= What you have to do =
Beginning with the line that contains "The height and", transcribe the rest of the listing below exactly, including its last line, and exclude any pictures.

= The records =
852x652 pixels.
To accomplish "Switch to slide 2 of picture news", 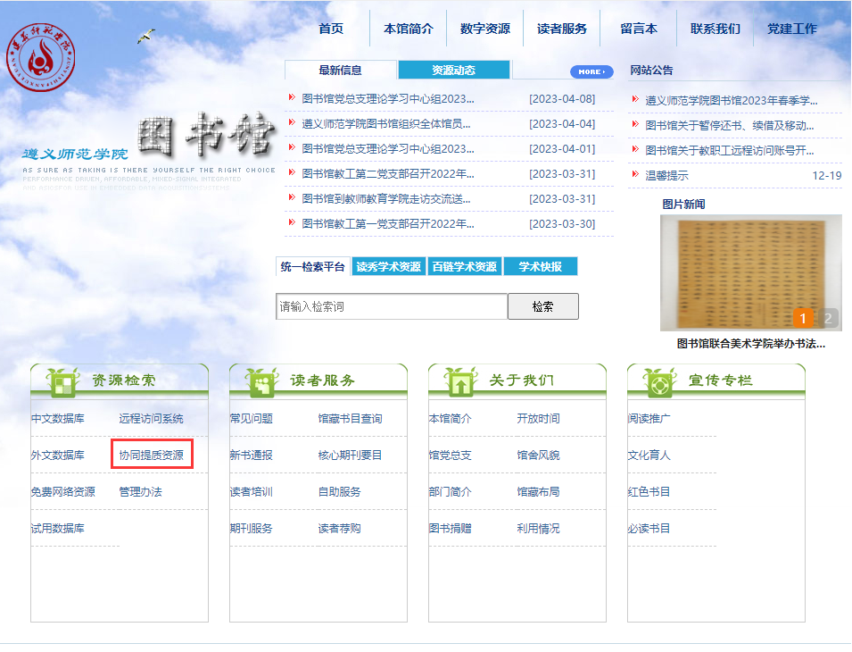I will click(x=829, y=318).
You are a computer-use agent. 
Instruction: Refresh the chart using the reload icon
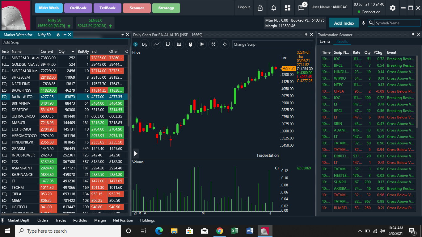(224, 44)
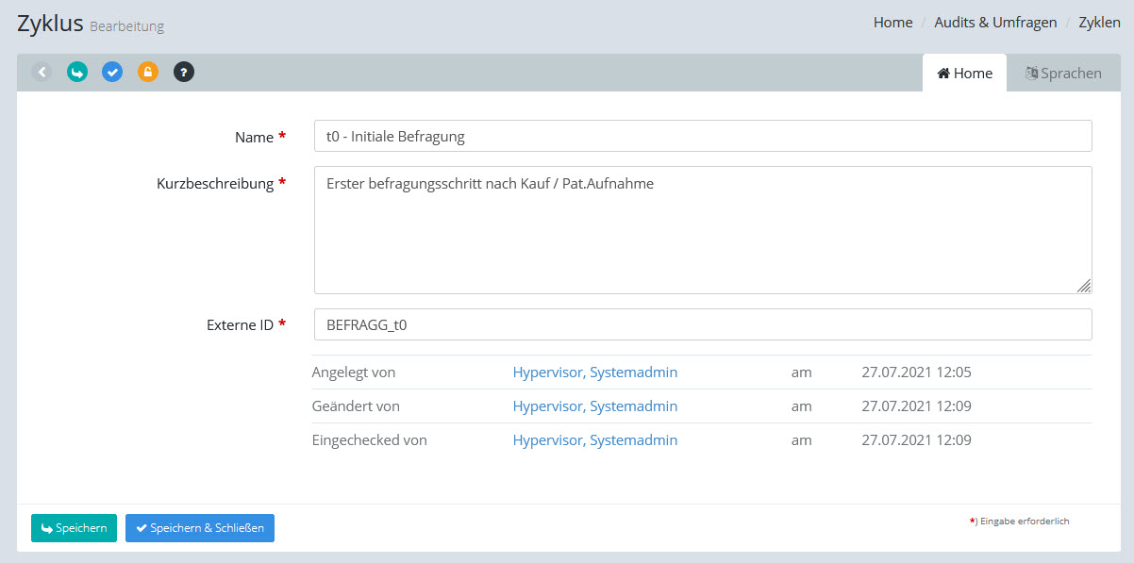The image size is (1134, 563).
Task: Switch to the Home tab
Action: point(964,73)
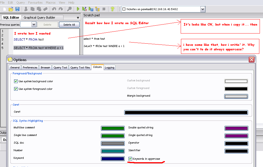This screenshot has width=263, height=167.
Task: Click the Help question mark icon
Action: [112, 9]
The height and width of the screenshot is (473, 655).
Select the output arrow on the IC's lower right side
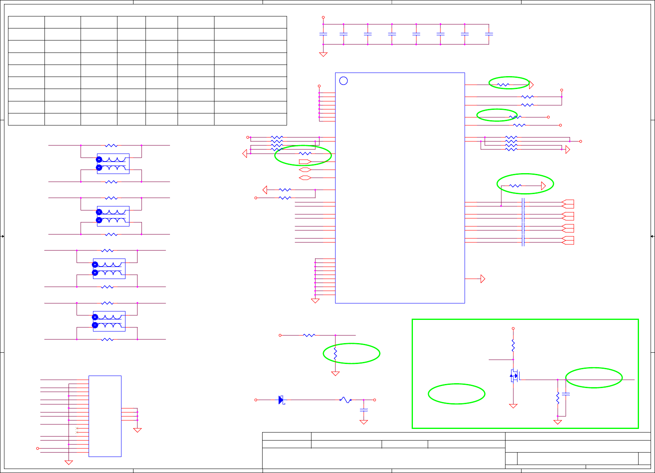coord(483,279)
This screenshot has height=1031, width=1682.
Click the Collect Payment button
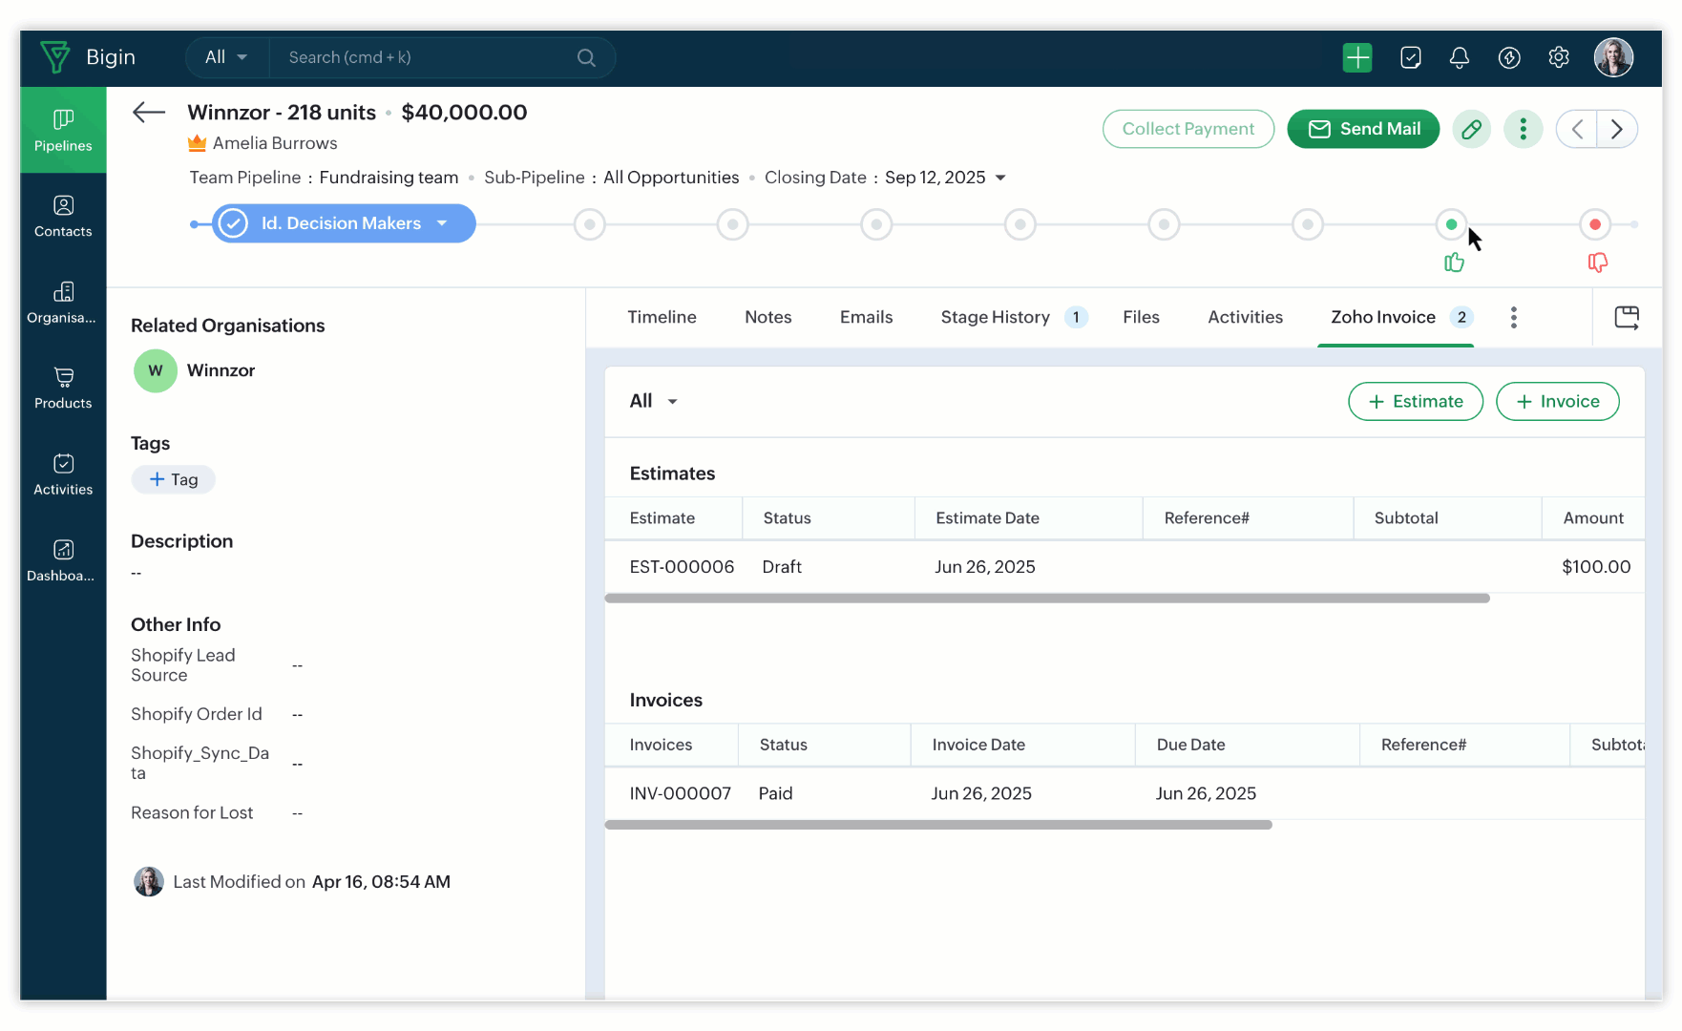1188,129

= Result of this task =
The height and width of the screenshot is (473, 655).
Select the output arrow on the IC's lower right side
coord(483,279)
This screenshot has height=1031, width=1682.
Click the Collect Payment button
1188,129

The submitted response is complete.